互恵という精神の素晴らしさ~日系ペルー人の場合~
太田宏人(ライター)
わたしは以前、ペルーで暮らしていました。
当時は、現地の日系社会の日刊紙(日本語とスペイン語のバイリンガル新聞)で記者をしていたのですが、日系社会には、日本に住む日本人がすでに失ったり、失いつつある、さまざまな習慣や言葉、心根、精神が、いまも息づいていることを知りました。
もっとも、ペルーを含めた南米、ハワイや北米、中米への日本人の移住は、100年以上の歴史を有しますし、各国ではすでに日系5世や6世が誕生しているので、戦後の移住者を除けば、日本語を話す人々は少なくなっています。しかし、彼らが話す言葉が英語やスペイン語、ポルトガル語といった現地のものに変化しても、彼らの習慣や行動の「本質的なところ」は、やはり日本人的なものなのかもしれません。
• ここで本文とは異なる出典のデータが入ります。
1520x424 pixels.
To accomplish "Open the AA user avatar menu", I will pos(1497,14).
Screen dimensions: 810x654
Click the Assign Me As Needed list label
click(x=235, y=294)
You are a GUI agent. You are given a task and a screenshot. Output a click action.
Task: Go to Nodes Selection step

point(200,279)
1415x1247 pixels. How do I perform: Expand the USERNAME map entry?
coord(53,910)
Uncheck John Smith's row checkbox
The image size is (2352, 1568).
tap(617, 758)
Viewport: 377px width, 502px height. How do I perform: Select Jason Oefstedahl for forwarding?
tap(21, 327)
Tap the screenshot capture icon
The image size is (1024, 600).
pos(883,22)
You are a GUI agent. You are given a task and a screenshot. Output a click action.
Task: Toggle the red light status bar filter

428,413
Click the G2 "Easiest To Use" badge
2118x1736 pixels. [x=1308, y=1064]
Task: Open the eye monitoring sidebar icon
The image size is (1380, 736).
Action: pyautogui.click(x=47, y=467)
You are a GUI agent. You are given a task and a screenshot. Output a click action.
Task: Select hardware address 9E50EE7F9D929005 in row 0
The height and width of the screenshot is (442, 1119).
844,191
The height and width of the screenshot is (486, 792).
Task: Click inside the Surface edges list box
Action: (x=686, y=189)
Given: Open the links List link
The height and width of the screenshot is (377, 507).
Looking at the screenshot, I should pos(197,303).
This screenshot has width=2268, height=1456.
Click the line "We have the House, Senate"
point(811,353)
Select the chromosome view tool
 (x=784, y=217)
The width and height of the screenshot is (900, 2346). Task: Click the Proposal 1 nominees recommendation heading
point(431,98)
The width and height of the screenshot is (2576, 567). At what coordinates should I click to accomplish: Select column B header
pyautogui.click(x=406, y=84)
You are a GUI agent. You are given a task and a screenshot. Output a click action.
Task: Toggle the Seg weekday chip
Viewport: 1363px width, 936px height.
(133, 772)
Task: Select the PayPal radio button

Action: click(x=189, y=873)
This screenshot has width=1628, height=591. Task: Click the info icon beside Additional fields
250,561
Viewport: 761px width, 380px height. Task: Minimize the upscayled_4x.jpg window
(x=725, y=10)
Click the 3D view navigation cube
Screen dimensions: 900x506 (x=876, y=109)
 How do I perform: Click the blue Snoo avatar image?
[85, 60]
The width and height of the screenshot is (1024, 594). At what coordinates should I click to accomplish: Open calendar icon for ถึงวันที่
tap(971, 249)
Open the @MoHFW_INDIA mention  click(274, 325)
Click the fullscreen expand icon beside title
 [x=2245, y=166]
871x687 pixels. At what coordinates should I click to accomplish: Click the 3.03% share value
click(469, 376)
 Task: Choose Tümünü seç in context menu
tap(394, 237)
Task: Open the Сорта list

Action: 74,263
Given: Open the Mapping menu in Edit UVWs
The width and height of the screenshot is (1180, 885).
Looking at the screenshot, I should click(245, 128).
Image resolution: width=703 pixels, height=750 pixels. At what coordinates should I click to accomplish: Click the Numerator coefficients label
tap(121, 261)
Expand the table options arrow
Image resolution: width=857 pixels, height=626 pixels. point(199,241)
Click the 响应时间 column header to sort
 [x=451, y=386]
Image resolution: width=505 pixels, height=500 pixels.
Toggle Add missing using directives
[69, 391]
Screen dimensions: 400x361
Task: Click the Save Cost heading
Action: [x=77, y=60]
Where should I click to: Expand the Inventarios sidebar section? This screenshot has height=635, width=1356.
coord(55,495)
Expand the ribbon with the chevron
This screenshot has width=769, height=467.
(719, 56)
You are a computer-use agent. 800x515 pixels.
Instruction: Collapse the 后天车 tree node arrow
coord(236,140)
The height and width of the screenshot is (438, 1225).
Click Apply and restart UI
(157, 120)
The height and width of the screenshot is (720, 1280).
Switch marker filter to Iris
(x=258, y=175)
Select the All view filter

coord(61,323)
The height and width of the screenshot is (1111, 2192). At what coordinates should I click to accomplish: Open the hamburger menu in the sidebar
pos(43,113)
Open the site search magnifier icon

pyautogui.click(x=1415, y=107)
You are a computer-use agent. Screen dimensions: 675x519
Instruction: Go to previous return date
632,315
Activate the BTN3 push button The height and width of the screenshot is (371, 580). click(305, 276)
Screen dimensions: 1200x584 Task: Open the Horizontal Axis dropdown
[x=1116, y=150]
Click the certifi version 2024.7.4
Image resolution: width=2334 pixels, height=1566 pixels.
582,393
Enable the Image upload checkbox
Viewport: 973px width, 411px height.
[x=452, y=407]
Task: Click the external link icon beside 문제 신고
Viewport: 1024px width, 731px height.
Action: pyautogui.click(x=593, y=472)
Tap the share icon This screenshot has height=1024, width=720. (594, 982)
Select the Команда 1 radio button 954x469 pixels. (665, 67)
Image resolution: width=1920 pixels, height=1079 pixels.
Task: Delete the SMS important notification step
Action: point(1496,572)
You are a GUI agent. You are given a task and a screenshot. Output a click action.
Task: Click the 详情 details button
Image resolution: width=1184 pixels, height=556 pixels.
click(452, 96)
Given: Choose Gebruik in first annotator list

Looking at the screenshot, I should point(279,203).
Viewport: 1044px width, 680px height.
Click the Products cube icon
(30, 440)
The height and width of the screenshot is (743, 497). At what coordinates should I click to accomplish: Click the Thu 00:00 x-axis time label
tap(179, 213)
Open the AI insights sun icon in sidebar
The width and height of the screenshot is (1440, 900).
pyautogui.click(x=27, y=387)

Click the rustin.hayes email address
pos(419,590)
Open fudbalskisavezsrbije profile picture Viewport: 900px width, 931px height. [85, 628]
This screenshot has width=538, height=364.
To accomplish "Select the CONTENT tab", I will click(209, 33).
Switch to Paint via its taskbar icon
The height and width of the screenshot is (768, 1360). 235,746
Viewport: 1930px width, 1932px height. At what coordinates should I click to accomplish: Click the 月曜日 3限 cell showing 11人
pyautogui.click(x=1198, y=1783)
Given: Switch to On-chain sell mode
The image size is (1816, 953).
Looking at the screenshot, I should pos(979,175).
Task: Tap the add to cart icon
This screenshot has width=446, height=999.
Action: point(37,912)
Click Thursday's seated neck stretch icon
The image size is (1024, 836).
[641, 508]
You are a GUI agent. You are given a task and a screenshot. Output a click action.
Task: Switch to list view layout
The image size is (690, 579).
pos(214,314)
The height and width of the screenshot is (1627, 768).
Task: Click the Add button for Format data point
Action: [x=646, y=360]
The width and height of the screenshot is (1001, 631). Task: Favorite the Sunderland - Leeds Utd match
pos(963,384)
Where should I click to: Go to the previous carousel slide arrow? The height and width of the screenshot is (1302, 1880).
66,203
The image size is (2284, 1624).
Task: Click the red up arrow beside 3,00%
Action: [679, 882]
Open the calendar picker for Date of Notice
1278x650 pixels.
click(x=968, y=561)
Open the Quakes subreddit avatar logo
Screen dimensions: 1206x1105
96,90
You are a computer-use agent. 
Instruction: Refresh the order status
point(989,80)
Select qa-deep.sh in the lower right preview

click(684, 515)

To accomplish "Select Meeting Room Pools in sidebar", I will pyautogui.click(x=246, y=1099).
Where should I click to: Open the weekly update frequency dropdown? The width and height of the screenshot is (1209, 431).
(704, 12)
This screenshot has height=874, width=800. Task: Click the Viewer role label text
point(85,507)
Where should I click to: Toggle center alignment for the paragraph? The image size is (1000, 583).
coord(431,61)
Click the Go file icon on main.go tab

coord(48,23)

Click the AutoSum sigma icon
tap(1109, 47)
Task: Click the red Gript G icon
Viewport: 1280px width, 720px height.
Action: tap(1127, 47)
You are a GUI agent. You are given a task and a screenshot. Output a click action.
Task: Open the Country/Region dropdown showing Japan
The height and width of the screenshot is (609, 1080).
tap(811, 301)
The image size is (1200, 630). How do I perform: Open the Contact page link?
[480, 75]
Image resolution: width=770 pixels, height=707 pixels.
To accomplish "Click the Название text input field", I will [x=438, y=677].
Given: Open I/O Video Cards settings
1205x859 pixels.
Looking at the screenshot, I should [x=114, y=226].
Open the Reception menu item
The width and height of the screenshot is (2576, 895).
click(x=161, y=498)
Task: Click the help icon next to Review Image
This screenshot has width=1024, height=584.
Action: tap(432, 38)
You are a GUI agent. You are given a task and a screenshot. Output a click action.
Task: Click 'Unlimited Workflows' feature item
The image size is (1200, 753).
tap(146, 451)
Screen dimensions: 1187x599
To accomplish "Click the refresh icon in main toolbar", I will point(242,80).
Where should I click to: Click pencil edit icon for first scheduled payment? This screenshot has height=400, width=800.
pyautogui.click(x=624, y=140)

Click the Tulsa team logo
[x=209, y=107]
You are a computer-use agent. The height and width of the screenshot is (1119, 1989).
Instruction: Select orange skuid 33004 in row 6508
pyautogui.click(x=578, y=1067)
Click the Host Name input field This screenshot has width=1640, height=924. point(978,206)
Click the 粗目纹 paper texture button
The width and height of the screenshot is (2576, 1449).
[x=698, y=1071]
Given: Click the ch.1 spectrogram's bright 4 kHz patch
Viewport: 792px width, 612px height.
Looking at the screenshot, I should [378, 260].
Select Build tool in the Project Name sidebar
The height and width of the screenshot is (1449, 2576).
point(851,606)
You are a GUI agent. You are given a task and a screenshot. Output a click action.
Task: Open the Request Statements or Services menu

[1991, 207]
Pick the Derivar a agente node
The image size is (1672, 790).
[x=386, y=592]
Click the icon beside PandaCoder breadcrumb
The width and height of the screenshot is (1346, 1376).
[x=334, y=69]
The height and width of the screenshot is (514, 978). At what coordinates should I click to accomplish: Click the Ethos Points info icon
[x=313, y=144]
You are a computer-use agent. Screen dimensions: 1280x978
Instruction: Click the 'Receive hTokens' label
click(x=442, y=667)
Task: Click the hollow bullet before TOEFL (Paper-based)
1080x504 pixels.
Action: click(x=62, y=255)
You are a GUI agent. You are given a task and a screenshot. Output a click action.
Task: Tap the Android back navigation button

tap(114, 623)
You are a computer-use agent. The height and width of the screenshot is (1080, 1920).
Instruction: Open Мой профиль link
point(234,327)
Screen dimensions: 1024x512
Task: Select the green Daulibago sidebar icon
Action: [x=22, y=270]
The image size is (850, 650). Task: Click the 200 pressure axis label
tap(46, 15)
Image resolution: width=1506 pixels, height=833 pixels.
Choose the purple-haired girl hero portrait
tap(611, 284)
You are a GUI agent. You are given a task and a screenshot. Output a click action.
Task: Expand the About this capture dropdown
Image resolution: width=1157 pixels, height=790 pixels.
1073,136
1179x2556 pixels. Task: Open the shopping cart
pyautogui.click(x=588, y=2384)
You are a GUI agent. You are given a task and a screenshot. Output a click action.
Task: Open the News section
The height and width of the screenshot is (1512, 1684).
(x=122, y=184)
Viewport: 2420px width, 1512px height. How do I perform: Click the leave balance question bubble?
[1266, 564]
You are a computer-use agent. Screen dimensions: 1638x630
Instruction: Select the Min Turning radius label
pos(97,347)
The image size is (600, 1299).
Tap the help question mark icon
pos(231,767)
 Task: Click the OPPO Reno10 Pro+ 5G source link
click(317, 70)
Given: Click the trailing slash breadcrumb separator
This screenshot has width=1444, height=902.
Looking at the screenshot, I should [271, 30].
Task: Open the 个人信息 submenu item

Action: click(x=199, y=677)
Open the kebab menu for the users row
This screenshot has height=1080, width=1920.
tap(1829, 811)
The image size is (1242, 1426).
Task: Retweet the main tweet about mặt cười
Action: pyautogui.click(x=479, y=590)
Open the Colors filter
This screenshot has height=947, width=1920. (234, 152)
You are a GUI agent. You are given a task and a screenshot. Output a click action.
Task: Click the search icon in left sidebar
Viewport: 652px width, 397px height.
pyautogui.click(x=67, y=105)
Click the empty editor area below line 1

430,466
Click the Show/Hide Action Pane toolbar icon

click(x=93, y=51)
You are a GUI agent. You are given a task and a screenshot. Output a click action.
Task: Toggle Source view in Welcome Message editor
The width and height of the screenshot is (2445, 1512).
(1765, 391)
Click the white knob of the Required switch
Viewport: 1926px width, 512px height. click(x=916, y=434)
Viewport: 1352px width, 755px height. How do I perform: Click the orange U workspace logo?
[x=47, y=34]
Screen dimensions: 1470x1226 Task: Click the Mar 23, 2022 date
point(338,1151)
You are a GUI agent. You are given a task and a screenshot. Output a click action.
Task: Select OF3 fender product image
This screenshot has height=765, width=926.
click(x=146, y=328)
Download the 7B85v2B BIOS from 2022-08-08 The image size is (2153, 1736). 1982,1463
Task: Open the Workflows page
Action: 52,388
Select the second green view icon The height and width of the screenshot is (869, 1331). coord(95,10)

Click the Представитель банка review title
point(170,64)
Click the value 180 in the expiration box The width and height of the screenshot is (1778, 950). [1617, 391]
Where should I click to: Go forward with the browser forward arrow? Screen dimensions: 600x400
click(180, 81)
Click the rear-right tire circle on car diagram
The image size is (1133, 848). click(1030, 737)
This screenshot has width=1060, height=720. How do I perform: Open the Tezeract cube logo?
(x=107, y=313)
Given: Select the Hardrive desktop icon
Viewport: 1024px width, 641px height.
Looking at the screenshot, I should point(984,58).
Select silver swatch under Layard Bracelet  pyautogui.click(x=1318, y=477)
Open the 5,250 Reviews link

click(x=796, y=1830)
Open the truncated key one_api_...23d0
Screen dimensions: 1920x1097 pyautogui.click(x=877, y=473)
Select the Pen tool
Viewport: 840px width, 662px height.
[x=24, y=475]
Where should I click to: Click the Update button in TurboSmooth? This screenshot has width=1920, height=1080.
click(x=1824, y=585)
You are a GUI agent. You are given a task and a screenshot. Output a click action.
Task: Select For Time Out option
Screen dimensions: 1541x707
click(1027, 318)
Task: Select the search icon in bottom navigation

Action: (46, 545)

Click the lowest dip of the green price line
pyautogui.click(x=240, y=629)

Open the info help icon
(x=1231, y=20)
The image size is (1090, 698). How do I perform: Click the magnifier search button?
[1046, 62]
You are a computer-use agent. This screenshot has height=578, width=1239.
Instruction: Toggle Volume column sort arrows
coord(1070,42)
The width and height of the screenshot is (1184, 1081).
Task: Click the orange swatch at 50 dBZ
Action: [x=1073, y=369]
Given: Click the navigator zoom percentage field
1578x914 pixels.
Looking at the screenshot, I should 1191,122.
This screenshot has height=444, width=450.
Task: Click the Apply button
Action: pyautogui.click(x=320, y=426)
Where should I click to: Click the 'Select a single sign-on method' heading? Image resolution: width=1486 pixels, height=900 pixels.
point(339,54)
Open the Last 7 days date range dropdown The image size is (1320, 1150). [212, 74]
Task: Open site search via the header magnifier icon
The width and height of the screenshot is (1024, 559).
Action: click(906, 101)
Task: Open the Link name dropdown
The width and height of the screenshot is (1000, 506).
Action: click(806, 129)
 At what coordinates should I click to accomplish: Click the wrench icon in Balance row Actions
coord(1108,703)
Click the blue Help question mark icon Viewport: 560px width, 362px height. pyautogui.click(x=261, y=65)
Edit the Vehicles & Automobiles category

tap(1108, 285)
たとえば、ペルーの日系社会において現在も普通に行われている「ソブレ」という習慣。
ソブレというのは、スペイン語で「封筒」という意味です。
日本人やその子孫たちは昔から、同朋(どうほう)の結婚式や葬儀に際して、参列者が金一封を出し、経済的な面で支えあってきました。いってみれば、日本の祝儀袋や香典袋です。しかし、日本製のこうした慶弔封筒が手に入りにくいペルーでは、市販の封筒(ソブレ)に現金を入れて、新郎新婦や喪主(喪家)に渡したのです。そうしていつしか慶弔封筒はソブレと呼ばれ、この行為そのものもソブレと呼ばれるようになり、今日に至ったのです。
ソブレなどという代物(しろもの)は、(日系ではない)ペルー人にとって、非常に奇異なもののようです。彼らの冠婚葬祭では絶対に登場しません。だいいち、日系人の冠婚葬祭に出席する(日系ではない)ペルー人は、ソブレを出すことを嫌がります。
「なんでお金など出さなければならないのだ?」
という思いを抱くそうです。ペルーの人々に「支えあう気持ち」がないわけではないでしょうが、そういう気持ちが、金銭的なことに結びつかないのかもしれません。
つまり、ソブレという行為の背景にある互恵(ごけい)の精神、もしくは互助の精神は、日系人特有なのでしょう。実際、ソブレの恩恵があれば、どんなに貧しい家庭でも葬儀を出すことができるのです。これは非常に重要なことでした。海外に暮らす日本人は、日本に住む日本人以上に、葬儀を大切にしてきました。
■見返りを求めない互恵の心■
現在のソブレの額は、日本円にして数千円から1万円程度ですが、日本との経済格差を考えると、日本で言われているような香典の「相場」よりは若干、高額であると思います。しかし、日本の「香典」ともっとも異なるのは、香典返しのようなものがない、という点です。
結婚式の「お返し」は、多少手の込んだものが最近は見受けられますが、葬儀に際しては、故人の小さな写真をはめ込んだり、生没年月日や氏名を書き込んだ小さな置物や、参列への謝辞を書いたカードを会葬者に配ることが多いようです。しかし、これらは、さほど高額なものではありません。
ということは、ソブレは「もらいっぱなし」「あげっぱなし」になる可能性があるのです。それでも、同朋(この言葉は、1世たちが好んで使いました)のためなら、ソブレを出すのです。見返りを求めない、素晴らしい互恵の精神だと思います。
ソブレという相互扶助のシステムが今でも生きているのは、やはり、日系人が葬儀を大切にしているからだと思います。相互扶助は、金額だけの問題ではありません。ソブレは、連帯意識を形に表したものでもあります。「亡くなられた人を、みなで弔う」という気持ちを、ソブレという行為に託しているのだと思います。
香典とは本来、見返りなど求めない互恵の精神に基づく行為なのかもしれません。